The defense team called a total of six witnesses, trying to counteract an avalanche of eyewitness and accuser testimony presented last week—much of it powerful testimony that painted Sandusky, a former Penn State University football coach, as a manipulative and sometimes violent serial pedophile.
The first to take the witness stand for the defense was Richard Anderson, a retired Penn State football coach who worked alongside his "close friend" Sandusky for decades.
"Jerry had a great reputation," the dapper-looking Anderson told the jury. "I don't know anyone who had a bad thing to say about him."
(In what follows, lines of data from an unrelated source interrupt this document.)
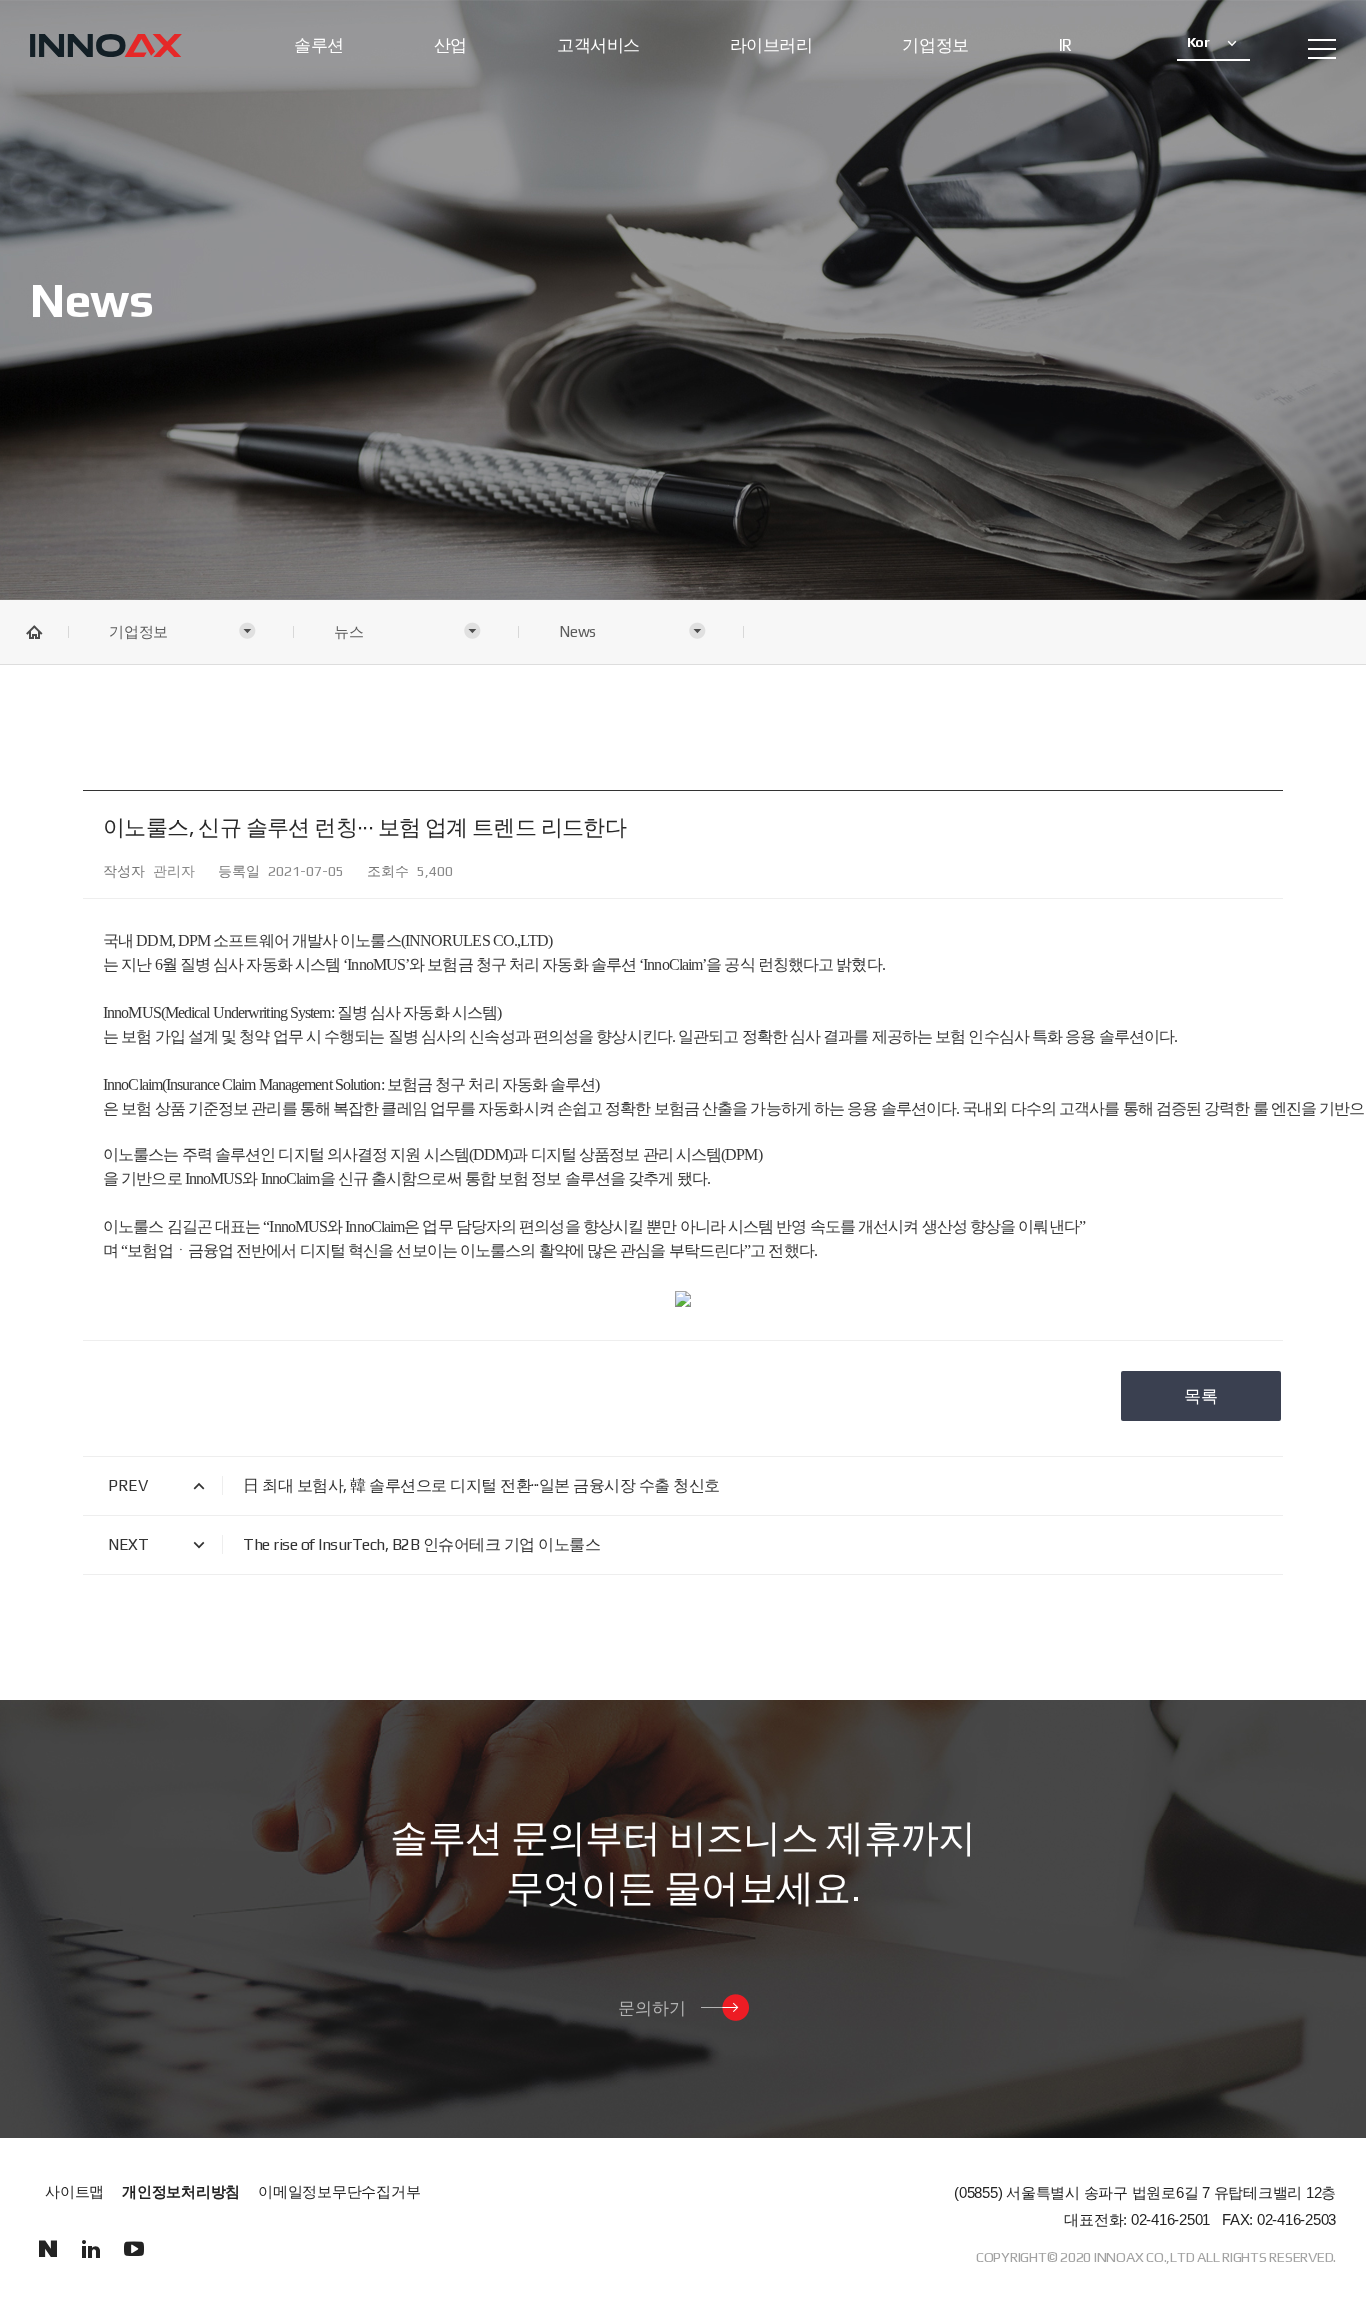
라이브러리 (771, 45)
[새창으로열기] (47, 2249)
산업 (450, 45)
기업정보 (935, 45)
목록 (1201, 1396)
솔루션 (319, 45)
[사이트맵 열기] (1322, 49)
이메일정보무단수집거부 (339, 2192)
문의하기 (652, 2007)
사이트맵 (74, 2191)
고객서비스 (598, 45)
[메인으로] (106, 47)
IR (1065, 45)
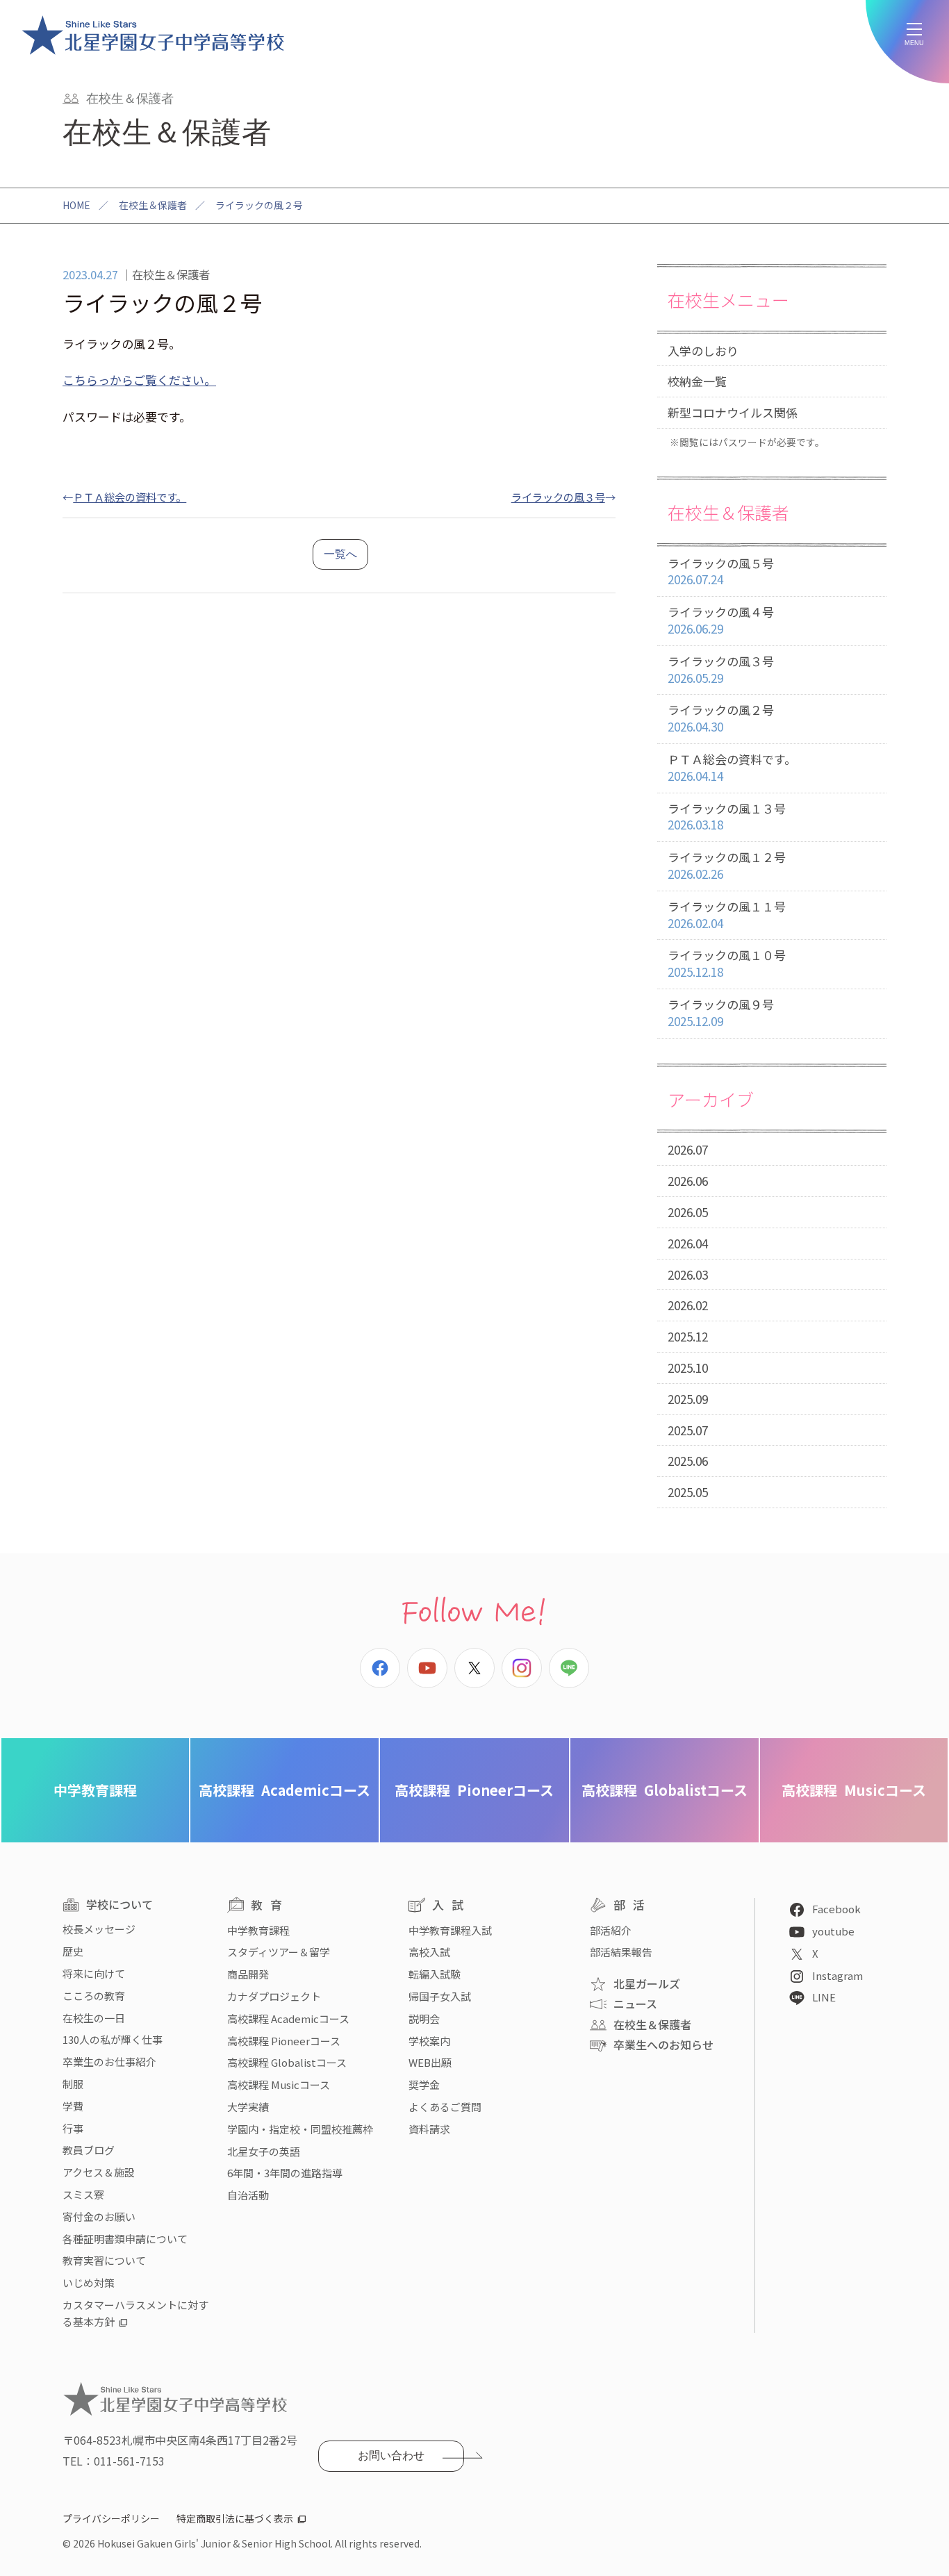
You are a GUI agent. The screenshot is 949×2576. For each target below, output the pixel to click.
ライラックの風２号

Amendola walked the witness through the considerable number of duties of a Penn State football coach—from on-campus practices to out-of-state recruiting, speeches, and banquet appearances—clearly seeking to leave the impression that Sandusky wouldn't have had time to groom and molest young boys.
"Did you know of any coach who had time to play racquetball and football in the afternoons?" Amendola asked the veteran coach, who just retired from Penn State in January.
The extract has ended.